**Texte extrait:**
====
Nora Hamadi avait invité (25/03/2023) dans son émission Sous les radars (France Culture) intitulée « Faut-il repenser notre contrat social ? » – en référence à l’essai du philosophe jamaïcain-américain Charles W. Mills Le contrat racial (1997) – Souleymane Bachir Diagne, philosophe, professeur de philosophie française et africaine à l’université de Columbia (New York)
Le discours de son émission est toujours intéressant en ce sens qu’il est celui de constructions de problématiques (= une question n’est pas réductible à son objet-titre, elle s’inscrit dans un processus).
L’analyse que fait son invité, du racisme, de la colonisation, de ce qui sous-tend l’idée de contrat-social et de l’universalisme est de cet ordre. Il explique notamment en quoi l’affirmation des « bienfaits » de la colonisation – comme la création d’une école – est constitutive de l’idéologie du colonisateur dont cet extrait récent du florilège diffusé dans l’émission illustre la persistance de l’esprit : « Le devoir de l’Europe c’est d’abord et avant tout de protéger et avec beaucoup d’humanité le peuples européens, les protéger et leur garantir un droit fondamental, le droit de rester eux-mêmes. Il ne faut certainement pas ouvrir cette frontière, il ne faut certainement pas accueillir ces migrants dont beaucoup sont potentiellement dangereux. [On entend une voix objecter : « On les laisse mourir de froid derrière les barbelés ? » ] Bien sûr que oui, bien sûr que oui ! »
====
**Documents fournis:**
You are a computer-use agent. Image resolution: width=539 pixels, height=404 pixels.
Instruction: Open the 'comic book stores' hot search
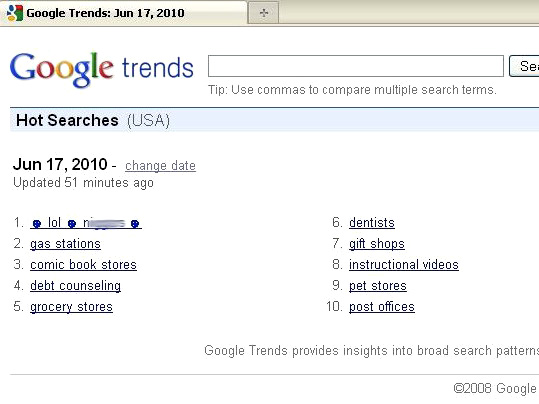tap(83, 265)
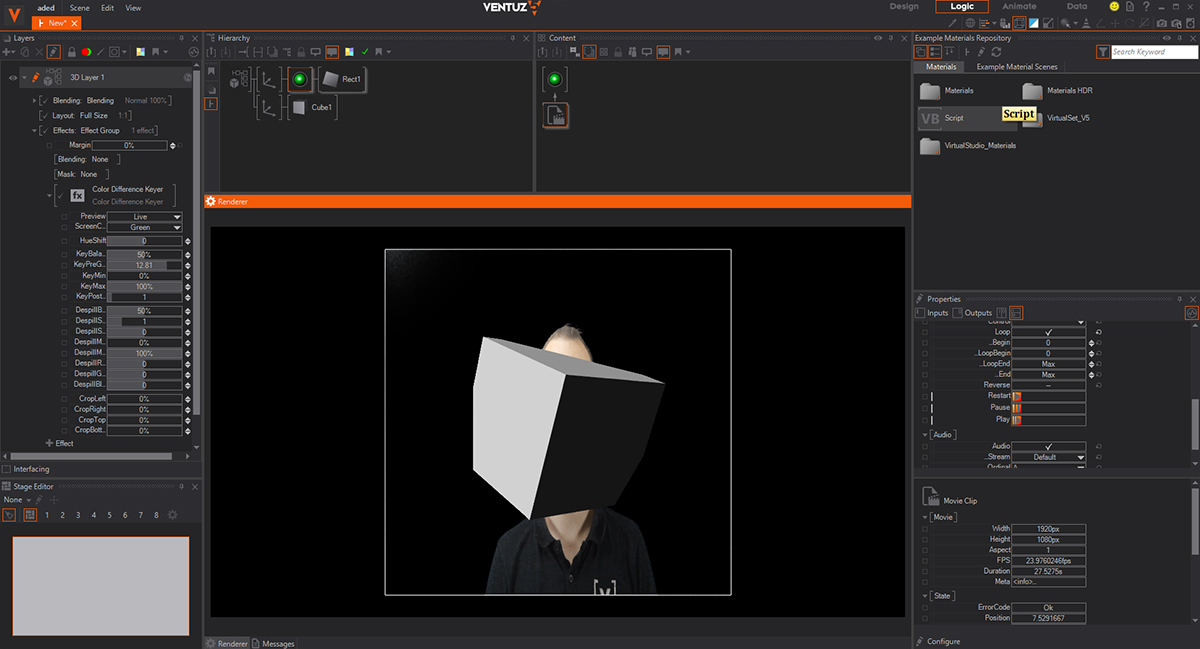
====
**Questions d'étude:**
1) Dans le texte extrait, dans quelle université Souleymane Bachir Diagne est-il professeur ?
2) Les affirmations suivantes concordent-elles avec le texte extrait ? Répondez par oui ou par non, en citant les mots du texte qui tranchent.
(a) L'émission Sous les radars est diffusée sur France Inter.
(b) Le contrat racial est un essai de Charles W. Mills paru en 1997.
(c) Selon l'invité, l'affirmation des « bienfaits » de la colonisation relève de l'idéologie du colonisateur.

**Corrigé des exercices:**
1) À l'université de Columbia (New York).

2)
(a) Non : « Sous les radars (France Culture) ».
(b) Oui : « l’essai du philosophe jamaïcain-américain Charles W. Mills Le contrat racial (1997) ».
(c) Oui : « est constitutive de l’idéologie du colonisateur ».